Chelsea Clinton Helps Rebuild in the Rockaways

BY LUIS GRONDA
Staff Writer

Before celebrating her mother’s birthday, Chelsea Clinton visited the Rockaways last weekend to do work on areas affected by Superstorm Sandy.

Chelsea Clinton (center) helps dig out a tree during a park clean up in the Rockaways last Saturday. Photo by Luis Gronda

Chelsea Clinton (center) helps dig out a tree during a park clean up in the Rockaways last Saturday. Photo by Luis Gronda

The family’s non-profit organization, the Clinton Foundation, returned to the Queens peninsula to continue work the foundation did in the storm’s aftermath last year.

Aptly named the “Resilient House,” Chelsea broke ground on a home for a competition called “Designing Recovery,” which aims to build homes in coastal areas that are more resilient and environmentally friendly in the event another Sandy-like storm hits New York.

Lintia Lyons and her family will be the first Rockaway residents to move into the house when it is ready, which is expected to be this summer.

Lyons’ home was engulfed with six feet of flood water and the home has been unlivable since. She said she is elated to be moving back to her newly renovated home when it is ready later this year.

“We’re disappointed that it didn’t happen a little bit sooner, but we’re happy and looking forward to the new home,” she said.

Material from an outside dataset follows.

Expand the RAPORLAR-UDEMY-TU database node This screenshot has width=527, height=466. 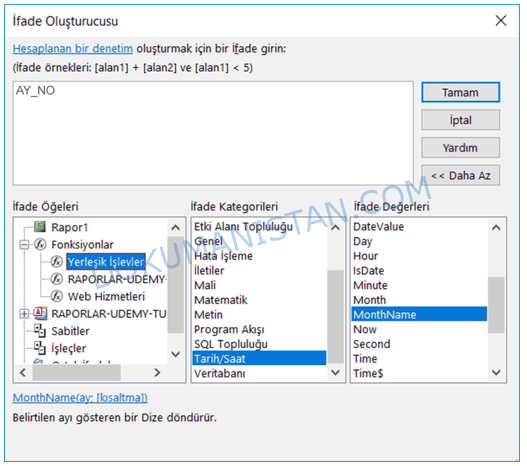(x=24, y=314)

Chelsea said they are excited to be doing this project in conjunction with the St. Bernard Project, another non-profit company that helped rebuild homes in New Orleans after Hurricane Katrina, and they look forward to bringing new, sustainable homes to those living in storm-ravaged areas like the Rockaways.

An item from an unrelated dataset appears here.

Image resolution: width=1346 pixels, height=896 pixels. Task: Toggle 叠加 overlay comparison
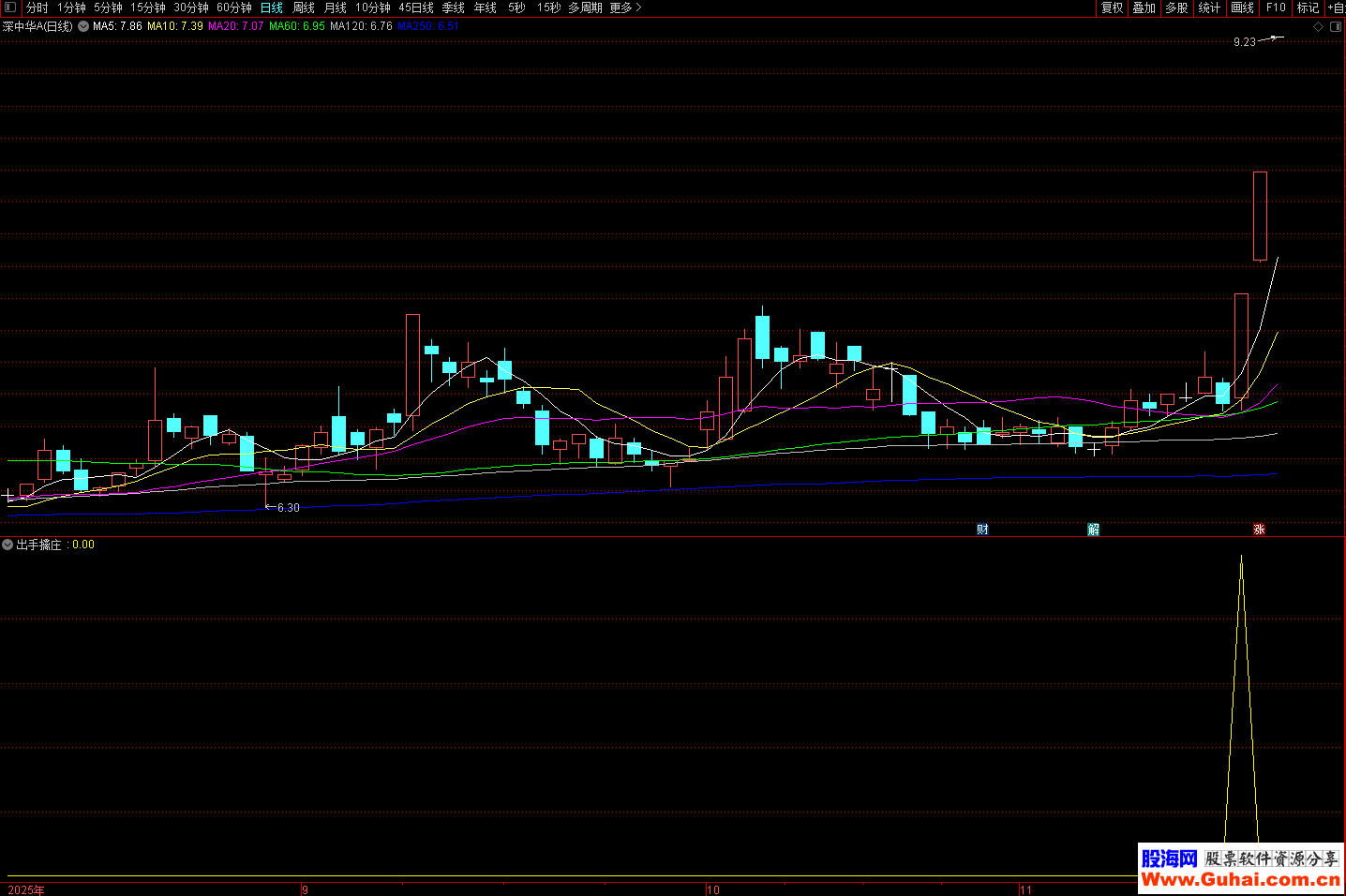pos(1144,7)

Earlier on Saturday, Chelsea visited a park near PS 43 in the Rockaways to help clean an area the foundation worked on after the storm last year. Clinton, along with Councilman Donovan Richards (D-Laurelton), pulled out two trees that did not fully grow in the park.

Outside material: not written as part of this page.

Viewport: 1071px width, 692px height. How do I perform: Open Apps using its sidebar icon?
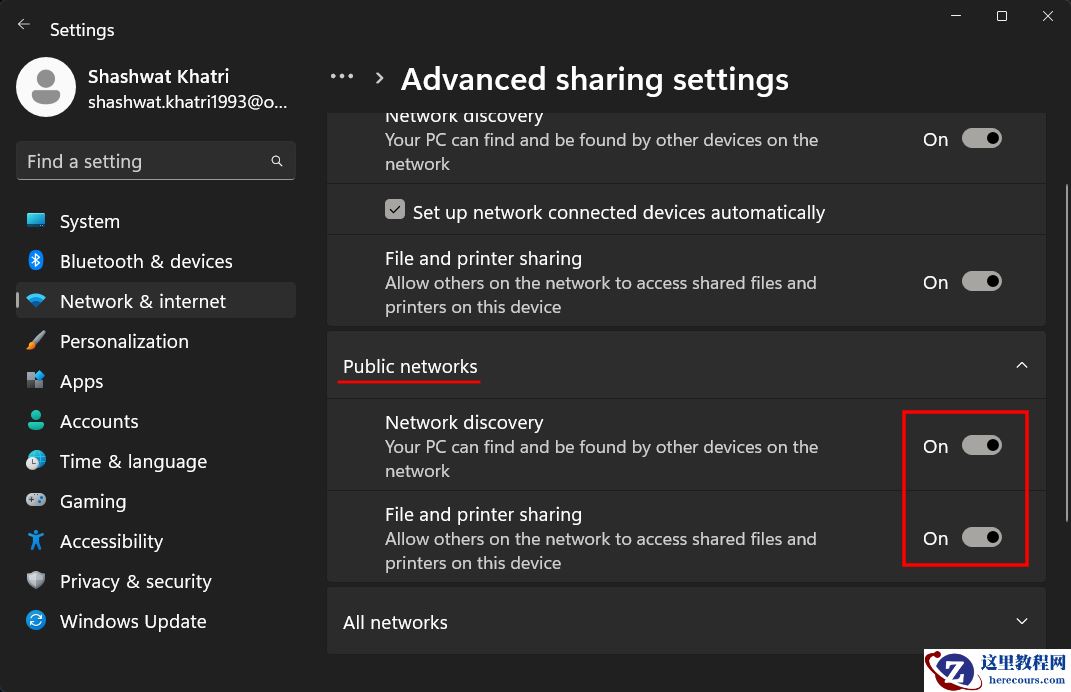click(36, 381)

Susan Kilkenny, a volunteer for the foundation that returned after working in the area last year, said a lot of progress has been made in the area since last year and it looks significantly better overall.

“It’s just impressive how much reconstructed, everything looks brand new,” Kilkenny said.

The foundation had about 100 volunteers working at sites like the one in Far Rockaway and other coastal areas damaged by Sandy.